━━━ Data for the task

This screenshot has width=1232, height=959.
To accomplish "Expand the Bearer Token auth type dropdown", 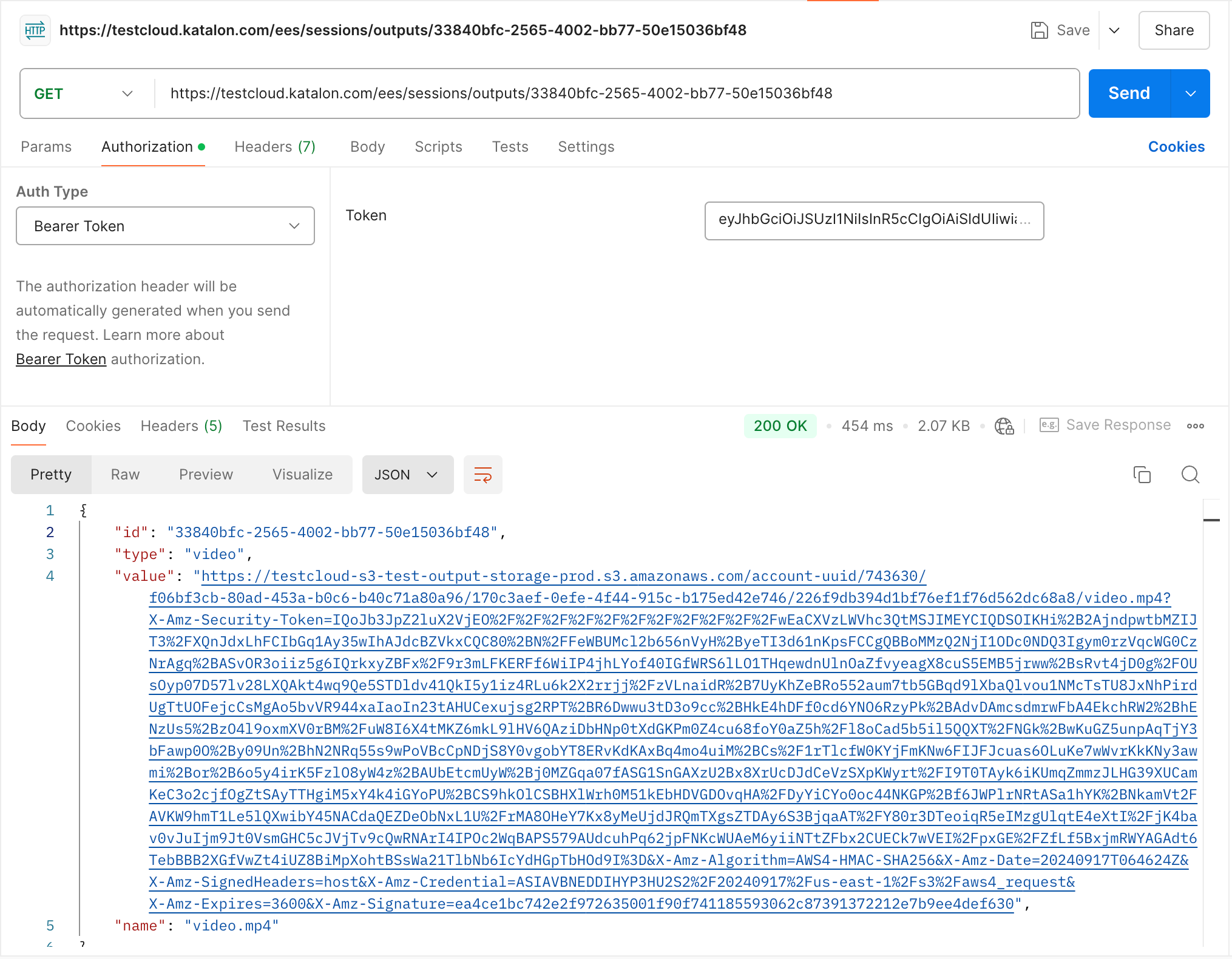I will (165, 226).
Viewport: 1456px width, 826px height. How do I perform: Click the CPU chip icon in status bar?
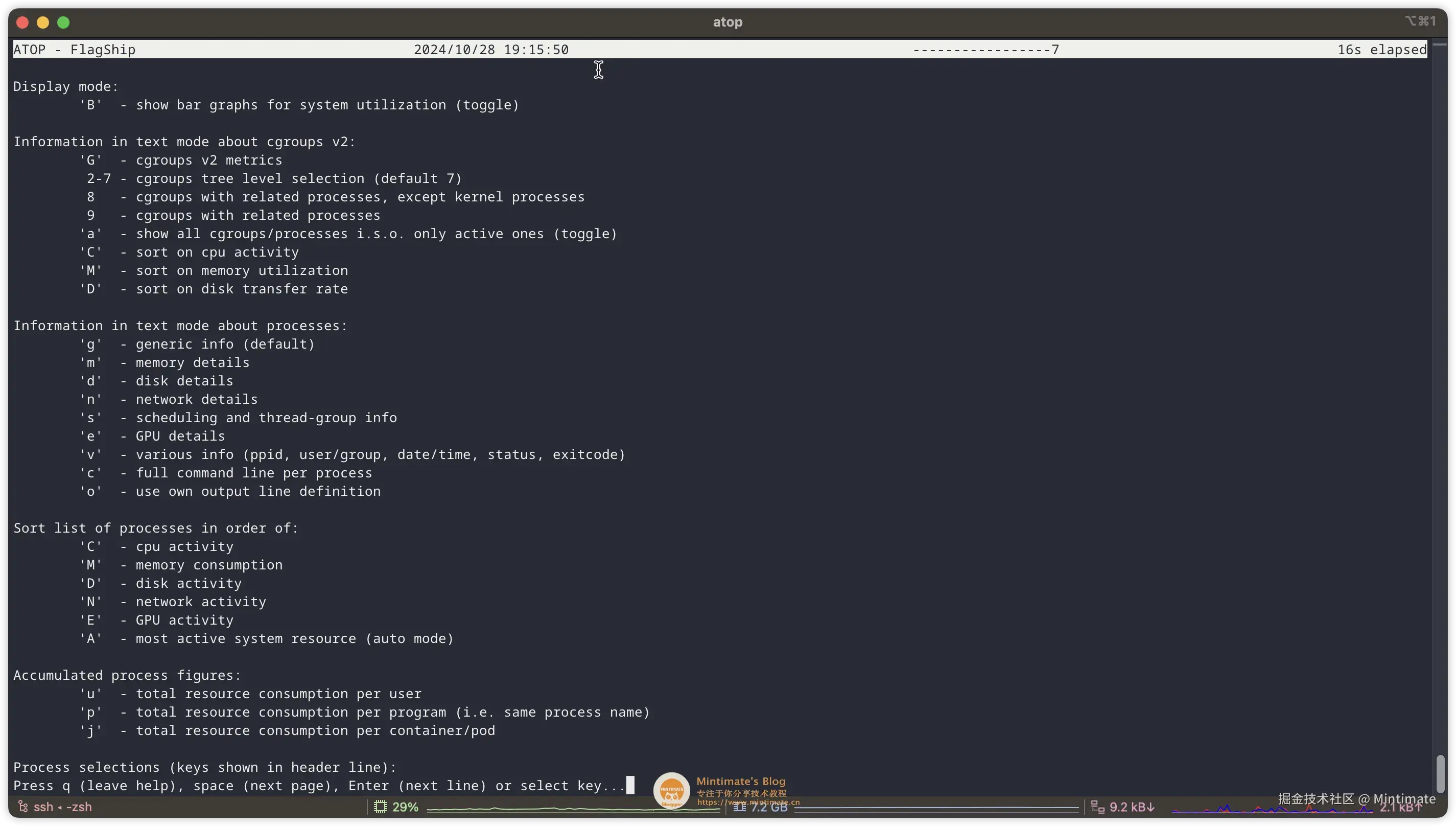381,807
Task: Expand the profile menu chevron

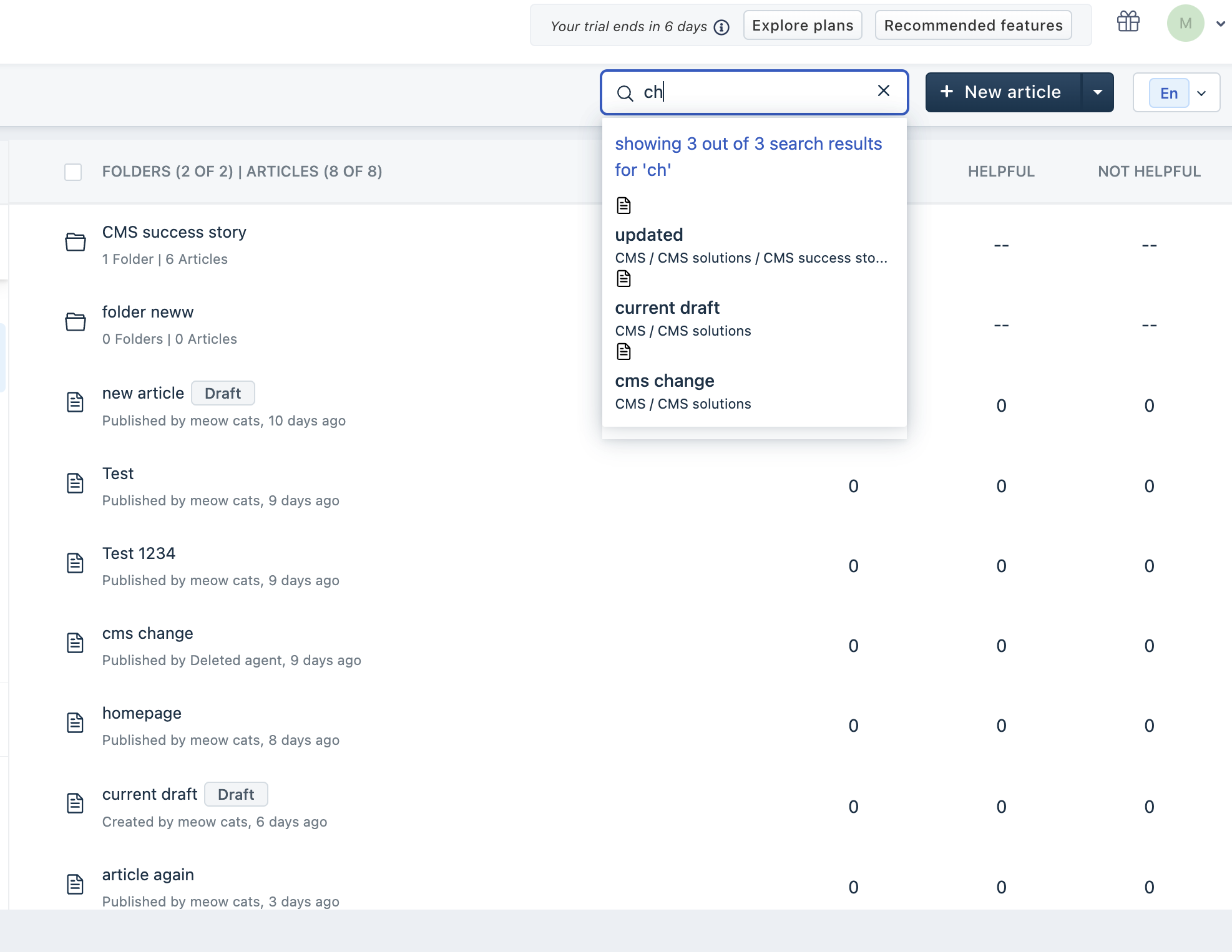Action: click(x=1220, y=24)
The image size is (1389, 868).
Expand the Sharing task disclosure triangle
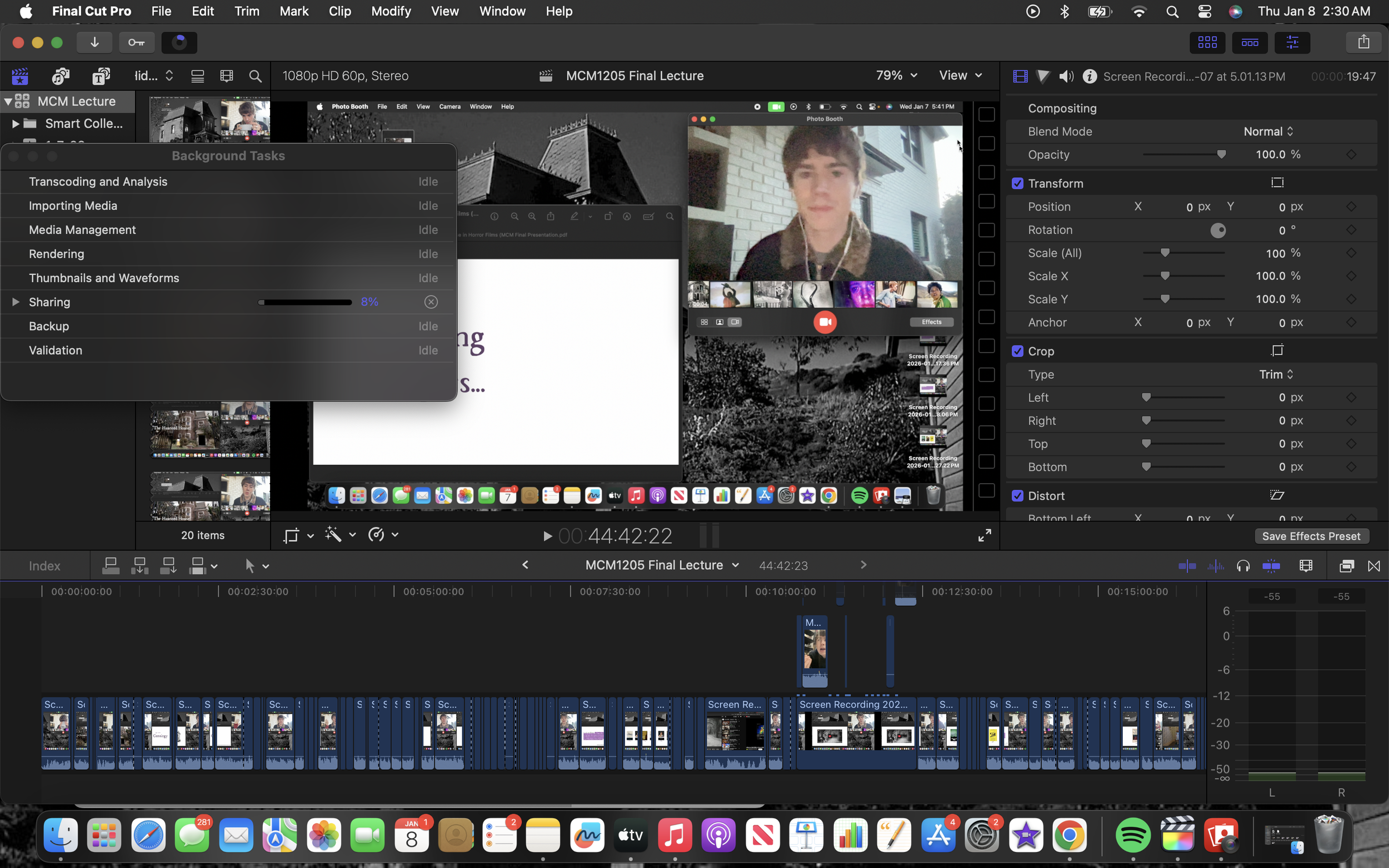coord(16,302)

━━━━━━

Restate word for word the lines from the one containing "The image size is (1389, 868)." through the end of the material above, both included, and nothing besides; drop the pictures.

Response for this exercise:
The image size is (1389, 868).
Expand the Sharing task disclosure triangle
coord(16,302)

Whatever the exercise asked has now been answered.